С Плётцем на борту Эвальд отважился присоединиться к остальным рыбакам, чтобы вместе с ними черпать свою долю из соленой воды. Для него рыболовство было местью этим мрачным водам, морю, отравлявшему землю своей солью. Он старался подражать другим рыбакам — стоял грудью против ветра, забрасывал сеть, пытался преследовать косяки сельди, — однако вскоре заметил, что его лодка значительно отличается от других. Оказалось, что она больше, ниже сидит в воде, неповоротливая, а ее парус, хотя и широкий — в два разворота плеч, — плохо ловит ветер. Когда косяк рыбы двигался дальше по шельфу или вдоль берега, остальные лодки с Рюгена резво разворачивались и устремлялись вослед. Когда начинался шторм, они просто прятались в заливе с подветренной стороны, а потом возвращались к прерванному занятию. Лодка Эвальда была неуклюжей, разворачивалась с трудом, и Эвальд ругательски ругал Плётца, называя его косоруким болваном. А когда задувал шквалистый ветер — Брюггеман его и опасался, и втайне желал его, потому что наконец мог противопоставить свое судно проклятому морю. Рюгенские просто удирали к берегу, а его крепко сколоченная лодка, тяжело раскачиваясь и ныряя, неторопливо, словно в океане клея, продвигалась к земле, и под конец Брюггеман с Плётцем неизбежно промокали до костей.
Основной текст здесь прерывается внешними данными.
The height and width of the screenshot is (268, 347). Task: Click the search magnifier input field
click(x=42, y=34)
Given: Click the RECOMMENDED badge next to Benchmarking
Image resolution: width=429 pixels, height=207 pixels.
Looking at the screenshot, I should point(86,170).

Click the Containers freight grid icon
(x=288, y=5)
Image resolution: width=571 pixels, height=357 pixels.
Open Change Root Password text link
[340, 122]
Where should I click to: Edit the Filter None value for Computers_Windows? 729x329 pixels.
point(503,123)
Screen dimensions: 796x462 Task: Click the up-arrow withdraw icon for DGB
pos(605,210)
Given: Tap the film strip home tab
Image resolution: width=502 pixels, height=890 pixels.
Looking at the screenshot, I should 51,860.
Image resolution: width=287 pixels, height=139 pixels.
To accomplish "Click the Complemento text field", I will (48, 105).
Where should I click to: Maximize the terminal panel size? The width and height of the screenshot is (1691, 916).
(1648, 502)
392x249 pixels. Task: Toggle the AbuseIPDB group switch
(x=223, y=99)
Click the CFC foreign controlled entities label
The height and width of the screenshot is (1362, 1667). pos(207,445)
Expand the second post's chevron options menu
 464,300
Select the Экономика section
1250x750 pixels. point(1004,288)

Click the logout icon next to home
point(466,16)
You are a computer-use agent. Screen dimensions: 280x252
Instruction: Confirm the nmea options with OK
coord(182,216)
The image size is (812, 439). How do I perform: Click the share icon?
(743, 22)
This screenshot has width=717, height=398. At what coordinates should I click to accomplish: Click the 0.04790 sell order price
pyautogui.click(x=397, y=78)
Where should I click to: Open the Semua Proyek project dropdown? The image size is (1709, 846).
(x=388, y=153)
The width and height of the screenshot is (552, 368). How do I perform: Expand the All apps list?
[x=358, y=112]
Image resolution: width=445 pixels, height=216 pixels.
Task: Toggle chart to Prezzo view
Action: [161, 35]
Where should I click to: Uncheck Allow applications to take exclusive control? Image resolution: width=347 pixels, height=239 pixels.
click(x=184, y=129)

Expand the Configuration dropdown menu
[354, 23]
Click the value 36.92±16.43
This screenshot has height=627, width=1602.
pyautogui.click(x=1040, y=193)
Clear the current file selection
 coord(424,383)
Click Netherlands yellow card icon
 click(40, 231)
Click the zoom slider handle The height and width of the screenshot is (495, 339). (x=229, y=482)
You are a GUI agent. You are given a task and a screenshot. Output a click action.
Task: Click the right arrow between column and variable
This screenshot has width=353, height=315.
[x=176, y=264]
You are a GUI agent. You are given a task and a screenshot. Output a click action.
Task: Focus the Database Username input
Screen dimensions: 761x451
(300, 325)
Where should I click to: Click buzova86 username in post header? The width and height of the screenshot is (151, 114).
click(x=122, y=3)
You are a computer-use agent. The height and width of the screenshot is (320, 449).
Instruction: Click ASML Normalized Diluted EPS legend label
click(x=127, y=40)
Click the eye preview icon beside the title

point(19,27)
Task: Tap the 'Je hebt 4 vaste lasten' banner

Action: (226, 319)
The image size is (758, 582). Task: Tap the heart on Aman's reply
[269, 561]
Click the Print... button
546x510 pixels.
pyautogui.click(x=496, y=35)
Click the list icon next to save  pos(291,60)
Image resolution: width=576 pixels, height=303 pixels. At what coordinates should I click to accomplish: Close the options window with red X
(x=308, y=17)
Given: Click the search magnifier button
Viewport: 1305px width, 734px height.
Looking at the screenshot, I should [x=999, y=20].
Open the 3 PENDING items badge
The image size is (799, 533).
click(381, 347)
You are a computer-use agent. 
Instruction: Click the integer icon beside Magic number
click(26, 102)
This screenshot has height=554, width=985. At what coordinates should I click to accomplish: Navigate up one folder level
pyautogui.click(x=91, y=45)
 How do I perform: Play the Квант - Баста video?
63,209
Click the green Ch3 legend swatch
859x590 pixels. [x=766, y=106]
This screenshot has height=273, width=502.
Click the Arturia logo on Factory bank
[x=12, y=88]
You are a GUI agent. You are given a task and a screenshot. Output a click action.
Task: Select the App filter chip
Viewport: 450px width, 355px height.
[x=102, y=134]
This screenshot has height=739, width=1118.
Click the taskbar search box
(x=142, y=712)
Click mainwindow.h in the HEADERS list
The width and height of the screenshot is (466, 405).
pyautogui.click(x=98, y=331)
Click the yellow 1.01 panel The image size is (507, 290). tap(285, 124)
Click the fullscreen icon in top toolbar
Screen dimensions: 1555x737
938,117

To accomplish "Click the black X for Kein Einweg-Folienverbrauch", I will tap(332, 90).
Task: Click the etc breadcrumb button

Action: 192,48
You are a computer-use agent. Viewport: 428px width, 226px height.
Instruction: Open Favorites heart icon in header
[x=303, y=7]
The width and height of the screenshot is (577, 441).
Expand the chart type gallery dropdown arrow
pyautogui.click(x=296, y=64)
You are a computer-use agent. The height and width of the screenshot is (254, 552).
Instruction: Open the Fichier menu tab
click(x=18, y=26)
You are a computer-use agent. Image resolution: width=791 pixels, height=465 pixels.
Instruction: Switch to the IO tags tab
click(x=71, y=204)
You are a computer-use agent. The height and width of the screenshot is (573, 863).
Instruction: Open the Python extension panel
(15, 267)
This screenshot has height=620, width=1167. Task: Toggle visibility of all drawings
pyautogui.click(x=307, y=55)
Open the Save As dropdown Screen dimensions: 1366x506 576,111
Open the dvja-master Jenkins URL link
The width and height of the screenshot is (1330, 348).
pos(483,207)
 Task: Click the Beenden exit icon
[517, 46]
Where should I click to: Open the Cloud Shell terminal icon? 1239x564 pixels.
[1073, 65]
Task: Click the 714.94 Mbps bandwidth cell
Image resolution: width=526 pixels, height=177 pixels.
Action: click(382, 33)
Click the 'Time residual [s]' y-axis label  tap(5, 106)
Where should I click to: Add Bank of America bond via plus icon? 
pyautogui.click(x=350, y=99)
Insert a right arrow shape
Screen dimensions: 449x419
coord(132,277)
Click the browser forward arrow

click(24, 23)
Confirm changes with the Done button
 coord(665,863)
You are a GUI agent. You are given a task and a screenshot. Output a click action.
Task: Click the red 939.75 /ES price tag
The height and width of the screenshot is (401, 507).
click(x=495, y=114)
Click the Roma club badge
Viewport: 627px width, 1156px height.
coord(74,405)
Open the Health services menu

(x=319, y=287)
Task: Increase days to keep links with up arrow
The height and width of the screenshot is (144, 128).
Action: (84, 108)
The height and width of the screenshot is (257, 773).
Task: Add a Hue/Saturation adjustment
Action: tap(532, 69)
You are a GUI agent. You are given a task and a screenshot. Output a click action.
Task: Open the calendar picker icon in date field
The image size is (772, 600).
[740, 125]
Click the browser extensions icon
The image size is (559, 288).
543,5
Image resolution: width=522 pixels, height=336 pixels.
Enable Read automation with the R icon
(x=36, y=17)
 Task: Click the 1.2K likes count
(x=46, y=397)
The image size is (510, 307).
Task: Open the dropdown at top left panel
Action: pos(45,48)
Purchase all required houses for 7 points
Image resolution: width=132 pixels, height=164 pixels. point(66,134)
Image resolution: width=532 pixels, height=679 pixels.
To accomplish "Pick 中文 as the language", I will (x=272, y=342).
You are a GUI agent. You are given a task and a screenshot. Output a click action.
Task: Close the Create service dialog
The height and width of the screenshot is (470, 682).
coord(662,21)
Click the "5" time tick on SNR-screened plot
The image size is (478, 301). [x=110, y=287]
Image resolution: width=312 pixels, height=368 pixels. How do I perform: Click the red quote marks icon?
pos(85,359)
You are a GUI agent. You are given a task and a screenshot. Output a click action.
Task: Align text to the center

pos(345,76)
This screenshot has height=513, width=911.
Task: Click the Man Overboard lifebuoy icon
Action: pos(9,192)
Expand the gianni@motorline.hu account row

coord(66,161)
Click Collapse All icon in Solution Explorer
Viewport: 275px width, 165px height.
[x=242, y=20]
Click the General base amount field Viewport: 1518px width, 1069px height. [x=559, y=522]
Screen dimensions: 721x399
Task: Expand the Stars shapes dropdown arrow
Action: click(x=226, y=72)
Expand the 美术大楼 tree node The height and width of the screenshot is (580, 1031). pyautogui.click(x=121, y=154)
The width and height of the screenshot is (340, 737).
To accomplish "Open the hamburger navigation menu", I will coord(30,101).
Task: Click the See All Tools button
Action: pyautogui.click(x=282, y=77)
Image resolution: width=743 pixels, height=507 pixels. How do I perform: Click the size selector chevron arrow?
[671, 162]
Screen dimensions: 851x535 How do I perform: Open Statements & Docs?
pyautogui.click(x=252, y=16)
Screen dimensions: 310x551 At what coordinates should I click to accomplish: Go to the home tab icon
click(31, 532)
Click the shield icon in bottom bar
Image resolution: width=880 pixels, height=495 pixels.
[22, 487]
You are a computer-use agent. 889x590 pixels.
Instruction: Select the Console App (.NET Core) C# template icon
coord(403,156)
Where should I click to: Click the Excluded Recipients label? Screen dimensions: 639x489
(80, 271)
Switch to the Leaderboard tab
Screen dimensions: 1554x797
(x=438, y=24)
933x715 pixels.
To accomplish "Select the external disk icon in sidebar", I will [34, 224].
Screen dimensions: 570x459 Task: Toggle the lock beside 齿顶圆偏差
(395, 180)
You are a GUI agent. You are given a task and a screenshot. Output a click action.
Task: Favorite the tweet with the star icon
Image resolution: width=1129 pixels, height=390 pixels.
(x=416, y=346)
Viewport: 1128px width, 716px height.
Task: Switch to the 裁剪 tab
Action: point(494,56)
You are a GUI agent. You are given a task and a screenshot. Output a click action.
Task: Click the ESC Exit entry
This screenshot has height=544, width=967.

Обессилевшие, по колено в воде, они достигали берега, порой настолько изможденные, что не могли даже вытащить лодку на сушу, чтобы ее не утащило приливом, и временами прилив действительно утаскивал ее назад в море. Однако лодку никогда далеко не уносило. Эвальд называл ее «Молотом шторма», рюгенские же — «Наковальней», но после первого сезона они видели ее редко. Эвальд с Плётцем предпочитали рыбачить вдали от остальных.